▶ **EXERCISE DATA**:
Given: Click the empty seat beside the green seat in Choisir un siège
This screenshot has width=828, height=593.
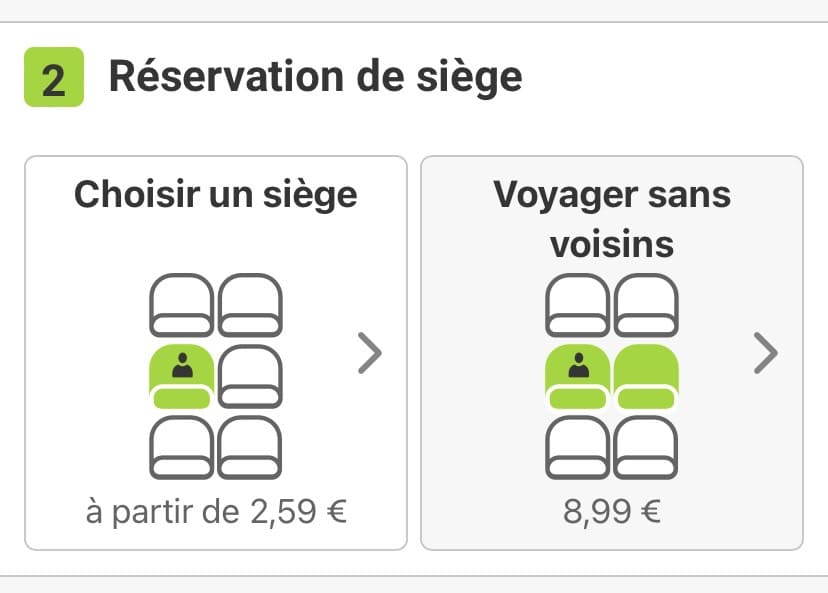Looking at the screenshot, I should [x=250, y=376].
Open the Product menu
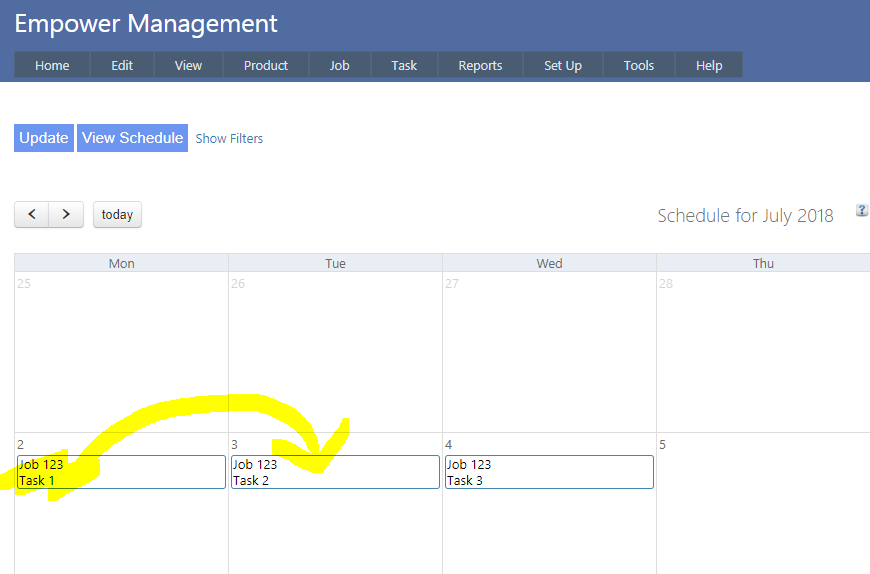The height and width of the screenshot is (574, 870). tap(266, 65)
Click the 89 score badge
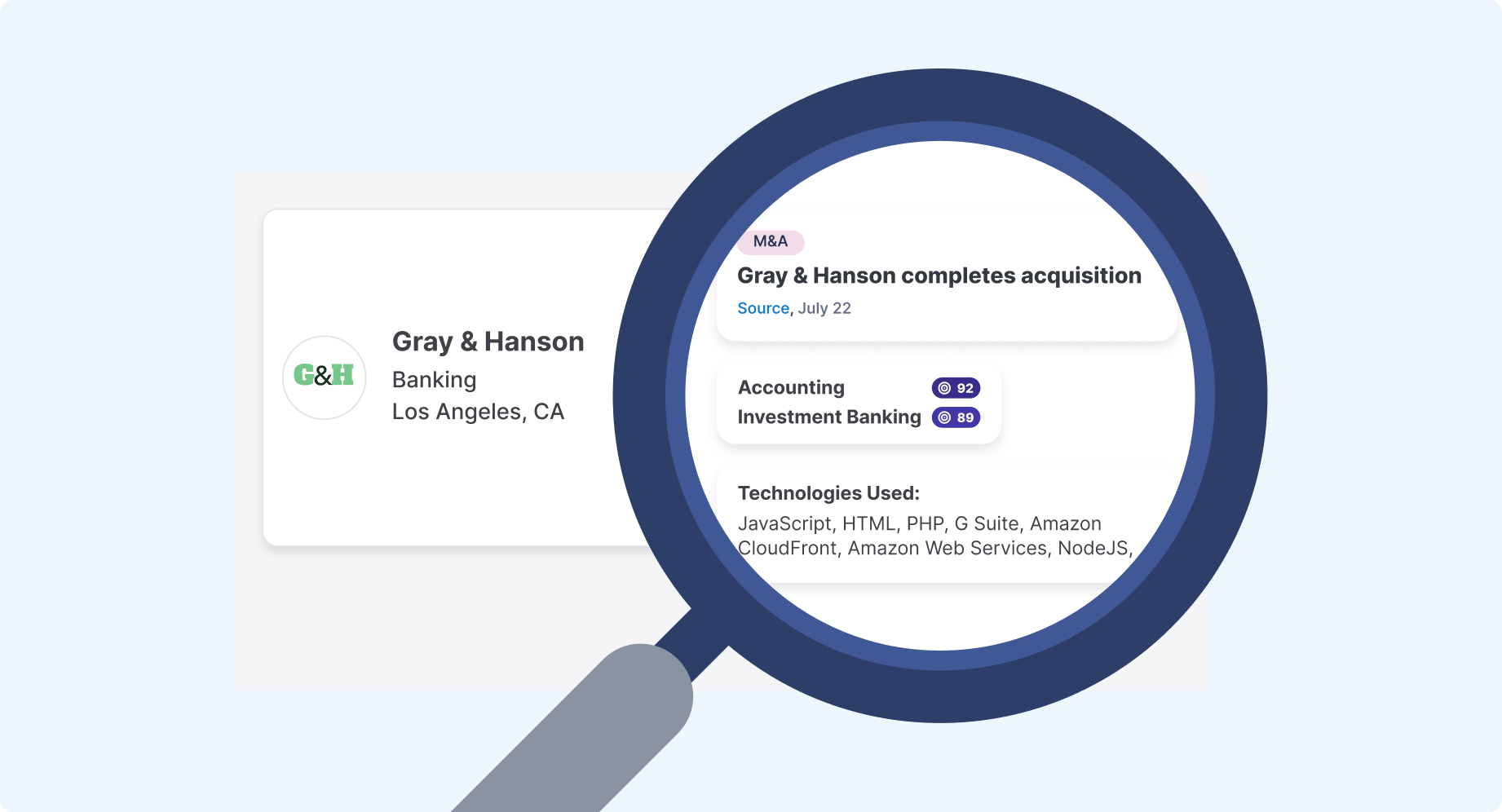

▶ **EXERCISE GOAL**: Copy out all lines above that include the string "Click".

▶ **RESULT BELOW**:
Given: Click the empty seat beside the green seat in Choisir un siège
Click the 89 score badge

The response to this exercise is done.